--- Begin ---

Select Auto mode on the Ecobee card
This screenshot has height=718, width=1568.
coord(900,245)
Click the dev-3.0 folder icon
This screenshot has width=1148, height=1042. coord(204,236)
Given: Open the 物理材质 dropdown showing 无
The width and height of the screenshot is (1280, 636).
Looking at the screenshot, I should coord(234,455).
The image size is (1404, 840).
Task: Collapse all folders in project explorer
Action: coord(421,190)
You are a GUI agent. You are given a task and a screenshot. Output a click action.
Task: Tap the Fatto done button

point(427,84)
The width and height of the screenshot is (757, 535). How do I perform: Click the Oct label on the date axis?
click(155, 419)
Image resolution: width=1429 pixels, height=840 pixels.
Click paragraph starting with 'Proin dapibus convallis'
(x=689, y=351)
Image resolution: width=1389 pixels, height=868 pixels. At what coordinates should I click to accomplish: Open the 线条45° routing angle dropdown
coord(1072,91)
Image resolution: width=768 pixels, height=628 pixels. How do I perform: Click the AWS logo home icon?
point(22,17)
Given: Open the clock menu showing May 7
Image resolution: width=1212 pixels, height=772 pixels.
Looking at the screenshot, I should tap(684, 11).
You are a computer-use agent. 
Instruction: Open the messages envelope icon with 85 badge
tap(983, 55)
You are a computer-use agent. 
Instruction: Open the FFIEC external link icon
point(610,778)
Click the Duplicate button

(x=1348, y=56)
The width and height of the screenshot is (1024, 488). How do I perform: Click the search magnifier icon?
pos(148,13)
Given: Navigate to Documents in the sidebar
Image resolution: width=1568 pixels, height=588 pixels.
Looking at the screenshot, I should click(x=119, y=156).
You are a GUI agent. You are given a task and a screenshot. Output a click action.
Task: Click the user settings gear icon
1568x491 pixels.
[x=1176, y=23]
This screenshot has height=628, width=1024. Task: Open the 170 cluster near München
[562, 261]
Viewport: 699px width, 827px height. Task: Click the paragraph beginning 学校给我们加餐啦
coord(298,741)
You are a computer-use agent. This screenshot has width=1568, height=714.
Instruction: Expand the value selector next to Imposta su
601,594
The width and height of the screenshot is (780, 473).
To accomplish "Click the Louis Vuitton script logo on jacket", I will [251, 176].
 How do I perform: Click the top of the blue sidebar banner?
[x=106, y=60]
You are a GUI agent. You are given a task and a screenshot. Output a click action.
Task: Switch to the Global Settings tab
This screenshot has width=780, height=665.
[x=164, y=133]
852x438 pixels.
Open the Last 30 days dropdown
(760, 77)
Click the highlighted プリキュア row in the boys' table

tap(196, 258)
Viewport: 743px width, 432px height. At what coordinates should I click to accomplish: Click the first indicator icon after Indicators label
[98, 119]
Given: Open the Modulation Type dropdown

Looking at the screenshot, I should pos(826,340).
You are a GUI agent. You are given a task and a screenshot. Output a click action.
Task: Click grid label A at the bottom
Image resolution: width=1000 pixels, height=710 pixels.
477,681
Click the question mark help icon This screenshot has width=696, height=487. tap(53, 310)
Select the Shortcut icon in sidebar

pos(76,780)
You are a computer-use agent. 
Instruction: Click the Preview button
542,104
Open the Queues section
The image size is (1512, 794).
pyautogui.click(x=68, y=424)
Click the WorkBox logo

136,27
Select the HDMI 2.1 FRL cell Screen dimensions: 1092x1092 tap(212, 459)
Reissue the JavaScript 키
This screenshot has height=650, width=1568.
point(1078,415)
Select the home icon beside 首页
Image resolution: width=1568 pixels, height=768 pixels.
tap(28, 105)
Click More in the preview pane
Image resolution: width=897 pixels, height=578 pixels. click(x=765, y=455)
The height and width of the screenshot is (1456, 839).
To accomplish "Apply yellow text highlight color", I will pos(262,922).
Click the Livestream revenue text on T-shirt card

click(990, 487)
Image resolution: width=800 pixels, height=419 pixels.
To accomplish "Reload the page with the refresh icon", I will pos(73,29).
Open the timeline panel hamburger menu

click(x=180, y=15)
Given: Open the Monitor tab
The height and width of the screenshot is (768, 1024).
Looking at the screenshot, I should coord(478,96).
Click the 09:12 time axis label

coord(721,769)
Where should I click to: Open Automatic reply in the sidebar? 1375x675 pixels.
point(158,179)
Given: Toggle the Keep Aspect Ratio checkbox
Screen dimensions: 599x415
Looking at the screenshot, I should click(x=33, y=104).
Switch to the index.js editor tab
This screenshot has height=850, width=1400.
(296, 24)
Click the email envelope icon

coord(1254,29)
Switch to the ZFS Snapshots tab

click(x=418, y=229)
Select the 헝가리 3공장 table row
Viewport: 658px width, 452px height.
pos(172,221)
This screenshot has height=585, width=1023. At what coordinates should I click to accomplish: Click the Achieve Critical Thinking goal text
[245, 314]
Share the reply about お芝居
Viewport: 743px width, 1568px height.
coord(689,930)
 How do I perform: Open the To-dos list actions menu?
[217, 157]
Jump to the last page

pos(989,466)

--- End ---

Shift each coordinate in the answers by -72 and rewrite every line between the line holding "The width and height of the screenshot is (757, 535)." and the line holding "point(22,17)", inclusive. Keep the wording of the items unchanged.

**Problem solution**
The width and height of the screenshot is (757, 535). How do I perform: Click the Oct label on the date axis?
click(83, 347)
Image resolution: width=1429 pixels, height=840 pixels.
Click paragraph starting with 'Proin dapibus convallis'
(x=617, y=279)
Image resolution: width=1389 pixels, height=868 pixels. At what coordinates should I click to accomplish: Open the 线条45° routing angle dropdown
coord(1000,19)
Image resolution: width=768 pixels, height=628 pixels. How do I perform: Click the AWS logo home icon?
point(-50,-55)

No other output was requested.